SET PROBLEM:
Copy the rows below word for word, leaving every line as it is.

EXERCISE INPUT:
========

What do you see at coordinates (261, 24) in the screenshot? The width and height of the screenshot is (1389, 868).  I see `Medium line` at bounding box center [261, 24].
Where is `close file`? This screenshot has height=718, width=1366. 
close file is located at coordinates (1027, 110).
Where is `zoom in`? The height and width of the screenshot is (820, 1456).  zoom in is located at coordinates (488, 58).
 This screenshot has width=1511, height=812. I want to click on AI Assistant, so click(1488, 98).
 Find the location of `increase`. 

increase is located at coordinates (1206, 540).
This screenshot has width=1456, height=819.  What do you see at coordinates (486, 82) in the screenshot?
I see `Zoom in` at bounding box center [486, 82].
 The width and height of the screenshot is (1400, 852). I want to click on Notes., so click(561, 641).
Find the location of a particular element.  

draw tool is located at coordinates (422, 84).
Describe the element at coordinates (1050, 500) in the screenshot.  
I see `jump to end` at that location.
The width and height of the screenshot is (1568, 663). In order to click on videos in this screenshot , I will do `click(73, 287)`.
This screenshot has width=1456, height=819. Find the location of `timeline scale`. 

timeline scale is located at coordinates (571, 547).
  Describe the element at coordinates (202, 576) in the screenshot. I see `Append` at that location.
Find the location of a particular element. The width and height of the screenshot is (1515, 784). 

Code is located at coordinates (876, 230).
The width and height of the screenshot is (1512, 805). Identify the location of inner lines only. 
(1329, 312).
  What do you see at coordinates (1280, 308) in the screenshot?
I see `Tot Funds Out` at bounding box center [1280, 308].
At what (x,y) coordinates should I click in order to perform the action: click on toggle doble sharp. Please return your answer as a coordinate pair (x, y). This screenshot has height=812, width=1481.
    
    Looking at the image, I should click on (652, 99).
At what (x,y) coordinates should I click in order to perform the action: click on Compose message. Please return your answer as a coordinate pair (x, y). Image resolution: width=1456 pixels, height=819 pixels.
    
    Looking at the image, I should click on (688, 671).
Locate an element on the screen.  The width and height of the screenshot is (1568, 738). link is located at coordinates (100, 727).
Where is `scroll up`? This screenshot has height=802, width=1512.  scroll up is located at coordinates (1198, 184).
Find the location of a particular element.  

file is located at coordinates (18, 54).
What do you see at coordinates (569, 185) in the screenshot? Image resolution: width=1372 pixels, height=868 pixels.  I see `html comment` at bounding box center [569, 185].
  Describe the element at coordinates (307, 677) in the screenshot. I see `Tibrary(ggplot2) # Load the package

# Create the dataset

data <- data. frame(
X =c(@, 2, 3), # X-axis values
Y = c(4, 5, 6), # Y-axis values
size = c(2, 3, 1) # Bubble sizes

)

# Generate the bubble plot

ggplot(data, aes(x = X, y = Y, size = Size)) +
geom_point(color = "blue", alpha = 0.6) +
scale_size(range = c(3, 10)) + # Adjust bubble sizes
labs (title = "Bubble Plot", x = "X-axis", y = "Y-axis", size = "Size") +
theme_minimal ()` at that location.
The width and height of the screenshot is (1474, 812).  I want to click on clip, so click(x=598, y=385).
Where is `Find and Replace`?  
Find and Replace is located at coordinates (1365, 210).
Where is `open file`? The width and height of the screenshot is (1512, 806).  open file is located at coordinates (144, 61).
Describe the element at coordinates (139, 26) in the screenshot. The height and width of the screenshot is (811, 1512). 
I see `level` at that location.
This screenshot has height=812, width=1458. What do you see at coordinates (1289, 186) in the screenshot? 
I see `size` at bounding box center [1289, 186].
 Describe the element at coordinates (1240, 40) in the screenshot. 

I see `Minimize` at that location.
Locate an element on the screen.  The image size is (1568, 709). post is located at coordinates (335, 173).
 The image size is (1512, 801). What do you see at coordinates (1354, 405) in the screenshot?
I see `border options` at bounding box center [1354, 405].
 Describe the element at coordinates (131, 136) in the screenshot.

========

RESULT FOR THIS EXERCISE:
What do you see at coordinates (261, 24) in the screenshot? The width and height of the screenshot is (1389, 868).  I see `Medium line` at bounding box center [261, 24].
Where is `close file`? This screenshot has height=718, width=1366. 
close file is located at coordinates (1027, 110).
Where is `zoom in`? The height and width of the screenshot is (820, 1456).  zoom in is located at coordinates (488, 58).
 This screenshot has width=1511, height=812. I want to click on AI Assistant, so click(1488, 98).
 Find the location of `increase`. 

increase is located at coordinates (1206, 540).
This screenshot has width=1456, height=819.  What do you see at coordinates (486, 82) in the screenshot?
I see `Zoom in` at bounding box center [486, 82].
 The width and height of the screenshot is (1400, 852). I want to click on Notes., so click(561, 641).
Find the location of a particular element.  

draw tool is located at coordinates (422, 84).
Describe the element at coordinates (1050, 500) in the screenshot.  
I see `jump to end` at that location.
The width and height of the screenshot is (1568, 663). In order to click on videos in this screenshot , I will do `click(73, 287)`.
This screenshot has width=1456, height=819. Find the location of `timeline scale`. 

timeline scale is located at coordinates (571, 547).
  Describe the element at coordinates (202, 576) in the screenshot. I see `Append` at that location.
Find the location of a particular element. The width and height of the screenshot is (1515, 784). 

Code is located at coordinates (876, 230).
The width and height of the screenshot is (1512, 805). Identify the location of inner lines only. 
(1329, 312).
  What do you see at coordinates (1280, 308) in the screenshot?
I see `Tot Funds Out` at bounding box center [1280, 308].
At what (x,y) coordinates should I click in order to perform the action: click on toggle doble sharp. Please return your answer as a coordinate pair (x, y). This screenshot has height=812, width=1481.
    
    Looking at the image, I should click on (652, 99).
At what (x,y) coordinates should I click in order to perform the action: click on Compose message. Please return your answer as a coordinate pair (x, y). Image resolution: width=1456 pixels, height=819 pixels.
    
    Looking at the image, I should click on (688, 671).
Locate an element on the screen.  The width and height of the screenshot is (1568, 738). link is located at coordinates (100, 727).
Where is `scroll up`? This screenshot has height=802, width=1512.  scroll up is located at coordinates (1198, 184).
Find the location of a particular element.  

file is located at coordinates (18, 54).
What do you see at coordinates (569, 185) in the screenshot? Image resolution: width=1372 pixels, height=868 pixels.  I see `html comment` at bounding box center [569, 185].
  Describe the element at coordinates (307, 677) in the screenshot. I see `Tibrary(ggplot2) # Load the package

# Create the dataset

data <- data. frame(
X =c(@, 2, 3), # X-axis values
Y = c(4, 5, 6), # Y-axis values
size = c(2, 3, 1) # Bubble sizes

)

# Generate the bubble plot

ggplot(data, aes(x = X, y = Y, size = Size)) +
geom_point(color = "blue", alpha = 0.6) +
scale_size(range = c(3, 10)) + # Adjust bubble sizes
labs (title = "Bubble Plot", x = "X-axis", y = "Y-axis", size = "Size") +
theme_minimal ()` at that location.
The width and height of the screenshot is (1474, 812).  I want to click on clip, so click(x=598, y=385).
Where is `Find and Replace`?  
Find and Replace is located at coordinates (1365, 210).
Where is `open file`? The width and height of the screenshot is (1512, 806).  open file is located at coordinates (144, 61).
Describe the element at coordinates (139, 26) in the screenshot. The height and width of the screenshot is (811, 1512). 
I see `level` at that location.
This screenshot has height=812, width=1458. What do you see at coordinates (1289, 186) in the screenshot? 
I see `size` at bounding box center [1289, 186].
 Describe the element at coordinates (1240, 40) in the screenshot. 

I see `Minimize` at that location.
Locate an element on the screen.  The image size is (1568, 709). post is located at coordinates (335, 173).
 The image size is (1512, 801). What do you see at coordinates (1354, 405) in the screenshot?
I see `border options` at bounding box center [1354, 405].
 Describe the element at coordinates (131, 136) in the screenshot.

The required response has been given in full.